## START

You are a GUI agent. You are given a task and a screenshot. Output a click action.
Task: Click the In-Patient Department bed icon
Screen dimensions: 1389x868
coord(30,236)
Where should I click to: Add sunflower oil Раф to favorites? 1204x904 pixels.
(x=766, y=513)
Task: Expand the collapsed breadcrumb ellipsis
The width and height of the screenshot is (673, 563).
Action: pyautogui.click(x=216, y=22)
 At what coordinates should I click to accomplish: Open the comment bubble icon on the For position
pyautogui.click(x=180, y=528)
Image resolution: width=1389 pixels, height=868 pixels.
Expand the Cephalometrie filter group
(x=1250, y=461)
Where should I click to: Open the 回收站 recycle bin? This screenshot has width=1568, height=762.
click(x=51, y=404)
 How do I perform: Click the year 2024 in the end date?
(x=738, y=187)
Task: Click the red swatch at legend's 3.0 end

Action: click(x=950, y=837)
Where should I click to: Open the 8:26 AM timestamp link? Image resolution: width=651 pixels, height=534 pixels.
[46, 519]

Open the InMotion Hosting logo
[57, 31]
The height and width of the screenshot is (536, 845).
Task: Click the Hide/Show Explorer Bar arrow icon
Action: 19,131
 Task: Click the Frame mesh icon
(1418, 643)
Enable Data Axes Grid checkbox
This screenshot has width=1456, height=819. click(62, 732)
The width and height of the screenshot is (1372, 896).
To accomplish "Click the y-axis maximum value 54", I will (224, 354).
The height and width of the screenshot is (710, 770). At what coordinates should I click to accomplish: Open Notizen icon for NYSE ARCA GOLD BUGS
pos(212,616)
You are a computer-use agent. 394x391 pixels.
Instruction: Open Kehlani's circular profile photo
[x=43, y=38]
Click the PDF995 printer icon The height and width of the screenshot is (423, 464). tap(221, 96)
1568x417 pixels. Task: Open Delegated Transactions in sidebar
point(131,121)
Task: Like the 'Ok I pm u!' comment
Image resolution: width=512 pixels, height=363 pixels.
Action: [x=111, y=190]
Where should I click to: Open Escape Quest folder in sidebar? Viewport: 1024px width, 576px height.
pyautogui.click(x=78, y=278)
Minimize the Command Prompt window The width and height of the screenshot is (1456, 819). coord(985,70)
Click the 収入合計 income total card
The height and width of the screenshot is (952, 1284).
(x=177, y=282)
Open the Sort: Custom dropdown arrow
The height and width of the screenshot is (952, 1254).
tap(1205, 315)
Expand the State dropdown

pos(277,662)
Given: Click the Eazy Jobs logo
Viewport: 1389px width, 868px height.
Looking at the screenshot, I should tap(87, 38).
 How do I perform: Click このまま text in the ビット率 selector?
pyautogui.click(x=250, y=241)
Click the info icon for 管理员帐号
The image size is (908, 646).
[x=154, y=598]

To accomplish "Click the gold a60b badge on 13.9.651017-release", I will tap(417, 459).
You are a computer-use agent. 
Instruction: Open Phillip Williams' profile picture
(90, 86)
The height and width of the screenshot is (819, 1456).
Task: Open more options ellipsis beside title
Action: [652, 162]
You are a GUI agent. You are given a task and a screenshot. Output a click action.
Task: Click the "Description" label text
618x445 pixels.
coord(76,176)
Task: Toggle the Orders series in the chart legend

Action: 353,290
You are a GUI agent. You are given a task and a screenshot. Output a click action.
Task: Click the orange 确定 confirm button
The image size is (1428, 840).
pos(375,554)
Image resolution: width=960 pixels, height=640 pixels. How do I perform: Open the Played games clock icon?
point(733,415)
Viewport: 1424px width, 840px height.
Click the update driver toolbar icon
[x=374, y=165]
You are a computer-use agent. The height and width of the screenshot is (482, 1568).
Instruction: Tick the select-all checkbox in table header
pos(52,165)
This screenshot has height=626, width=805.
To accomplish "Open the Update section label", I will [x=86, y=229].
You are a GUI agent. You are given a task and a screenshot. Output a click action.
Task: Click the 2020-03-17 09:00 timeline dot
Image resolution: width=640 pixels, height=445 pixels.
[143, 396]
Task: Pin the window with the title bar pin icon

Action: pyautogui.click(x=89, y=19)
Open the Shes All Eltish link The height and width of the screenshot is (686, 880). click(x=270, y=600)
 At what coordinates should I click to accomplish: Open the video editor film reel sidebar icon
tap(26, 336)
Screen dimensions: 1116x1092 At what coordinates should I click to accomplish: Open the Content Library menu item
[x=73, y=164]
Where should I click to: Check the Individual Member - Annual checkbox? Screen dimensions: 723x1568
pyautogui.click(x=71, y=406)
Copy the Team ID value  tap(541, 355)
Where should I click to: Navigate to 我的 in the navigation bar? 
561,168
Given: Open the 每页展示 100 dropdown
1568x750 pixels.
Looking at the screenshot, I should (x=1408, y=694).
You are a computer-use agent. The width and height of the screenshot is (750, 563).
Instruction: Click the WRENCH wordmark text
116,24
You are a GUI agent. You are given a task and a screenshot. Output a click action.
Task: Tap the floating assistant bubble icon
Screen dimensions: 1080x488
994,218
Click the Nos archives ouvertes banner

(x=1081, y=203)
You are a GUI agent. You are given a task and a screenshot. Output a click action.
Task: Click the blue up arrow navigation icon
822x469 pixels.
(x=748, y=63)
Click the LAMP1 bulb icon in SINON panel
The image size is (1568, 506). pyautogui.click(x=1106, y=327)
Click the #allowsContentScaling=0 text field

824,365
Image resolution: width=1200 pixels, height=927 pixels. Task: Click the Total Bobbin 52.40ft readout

## END

_Directive_:
Reproduce all of the entries above verbatim, line by line, without changing any wording, numbers, or punctuation.

_Result_:
You are a GUI agent. You are given a task and a screenshot. Output a click action.
Task: Click the In-Patient Department bed icon
Screen dimensions: 1389x868
coord(30,236)
Where should I click to: Add sunflower oil Раф to favorites? 1204x904 pixels.
(x=766, y=513)
Task: Expand the collapsed breadcrumb ellipsis
The width and height of the screenshot is (673, 563).
Action: pyautogui.click(x=216, y=22)
 At what coordinates should I click to accomplish: Open the comment bubble icon on the For position
pyautogui.click(x=180, y=528)
Image resolution: width=1389 pixels, height=868 pixels.
Expand the Cephalometrie filter group
(x=1250, y=461)
Where should I click to: Open the 回收站 recycle bin? This screenshot has width=1568, height=762.
click(x=51, y=404)
 How do I perform: Click the year 2024 in the end date?
(x=738, y=187)
Task: Click the red swatch at legend's 3.0 end

Action: click(x=950, y=837)
Where should I click to: Open the 8:26 AM timestamp link? Image resolution: width=651 pixels, height=534 pixels.
[46, 519]

Open the InMotion Hosting logo
[57, 31]
The height and width of the screenshot is (536, 845).
Task: Click the Hide/Show Explorer Bar arrow icon
Action: 19,131
 Task: Click the Frame mesh icon
(1418, 643)
Enable Data Axes Grid checkbox
This screenshot has width=1456, height=819. click(62, 732)
The width and height of the screenshot is (1372, 896).
To accomplish "Click the y-axis maximum value 54", I will (224, 354).
The height and width of the screenshot is (710, 770). At what coordinates should I click to accomplish: Open Notizen icon for NYSE ARCA GOLD BUGS
pos(212,616)
You are a computer-use agent. 394x391 pixels.
Instruction: Open Kehlani's circular profile photo
[x=43, y=38]
Click the PDF995 printer icon The height and width of the screenshot is (423, 464). tap(221, 96)
1568x417 pixels. Task: Open Delegated Transactions in sidebar
point(131,121)
Task: Like the 'Ok I pm u!' comment
Image resolution: width=512 pixels, height=363 pixels.
Action: [x=111, y=190]
Where should I click to: Open Escape Quest folder in sidebar? Viewport: 1024px width, 576px height.
pyautogui.click(x=78, y=278)
Minimize the Command Prompt window The width and height of the screenshot is (1456, 819). coord(985,70)
Click the 収入合計 income total card
The height and width of the screenshot is (952, 1284).
(x=177, y=282)
Open the Sort: Custom dropdown arrow
The height and width of the screenshot is (952, 1254).
tap(1205, 315)
Expand the State dropdown

pos(277,662)
Given: Click the Eazy Jobs logo
Viewport: 1389px width, 868px height.
Looking at the screenshot, I should tap(87, 38).
 How do I perform: Click このまま text in the ビット率 selector?
pyautogui.click(x=250, y=241)
Click the info icon for 管理员帐号
The image size is (908, 646).
[x=154, y=598]

To accomplish "Click the gold a60b badge on 13.9.651017-release", I will tap(417, 459).
You are a computer-use agent. 
Instruction: Open Phillip Williams' profile picture
(90, 86)
The height and width of the screenshot is (819, 1456).
Task: Open more options ellipsis beside title
Action: [652, 162]
You are a GUI agent. You are given a task and a screenshot. Output a click action.
Task: Click the "Description" label text
618x445 pixels.
coord(76,176)
Task: Toggle the Orders series in the chart legend

Action: 353,290
You are a GUI agent. You are given a task and a screenshot. Output a click action.
Task: Click the orange 确定 confirm button
The image size is (1428, 840).
pos(375,554)
Image resolution: width=960 pixels, height=640 pixels. How do I perform: Open the Played games clock icon?
point(733,415)
Viewport: 1424px width, 840px height.
Click the update driver toolbar icon
[x=374, y=165]
You are a computer-use agent. The height and width of the screenshot is (482, 1568).
Instruction: Tick the select-all checkbox in table header
pos(52,165)
This screenshot has height=626, width=805.
To accomplish "Open the Update section label", I will [x=86, y=229].
You are a GUI agent. You are given a task and a screenshot. Output a click action.
Task: Click the 2020-03-17 09:00 timeline dot
Image resolution: width=640 pixels, height=445 pixels.
[143, 396]
Task: Pin the window with the title bar pin icon

Action: pyautogui.click(x=89, y=19)
Open the Shes All Eltish link The height and width of the screenshot is (686, 880). click(x=270, y=600)
 At what coordinates should I click to accomplish: Open the video editor film reel sidebar icon
tap(26, 336)
Screen dimensions: 1116x1092 At what coordinates should I click to accomplish: Open the Content Library menu item
[x=73, y=164]
Where should I click to: Check the Individual Member - Annual checkbox? Screen dimensions: 723x1568
pyautogui.click(x=71, y=406)
Copy the Team ID value  tap(541, 355)
Where should I click to: Navigate to 我的 in the navigation bar? 
561,168
Given: Open the 每页展示 100 dropdown
1568x750 pixels.
Looking at the screenshot, I should (x=1408, y=694).
You are a computer-use agent. The width and height of the screenshot is (750, 563).
Instruction: Click the WRENCH wordmark text
116,24
You are a GUI agent. You are given a task and a screenshot. Output a click action.
Task: Tap the floating assistant bubble icon
Screen dimensions: 1080x488
994,218
Click the Nos archives ouvertes banner

(x=1081, y=203)
You are a GUI agent. You are given a task and a screenshot. Output a click action.
Task: Click the blue up arrow navigation icon
822x469 pixels.
(x=748, y=63)
Click the LAMP1 bulb icon in SINON panel
The image size is (1568, 506). pyautogui.click(x=1106, y=327)
Click the #allowsContentScaling=0 text field

824,365
Image resolution: width=1200 pixels, height=927 pixels. Task: Click the Total Bobbin 52.40ft readout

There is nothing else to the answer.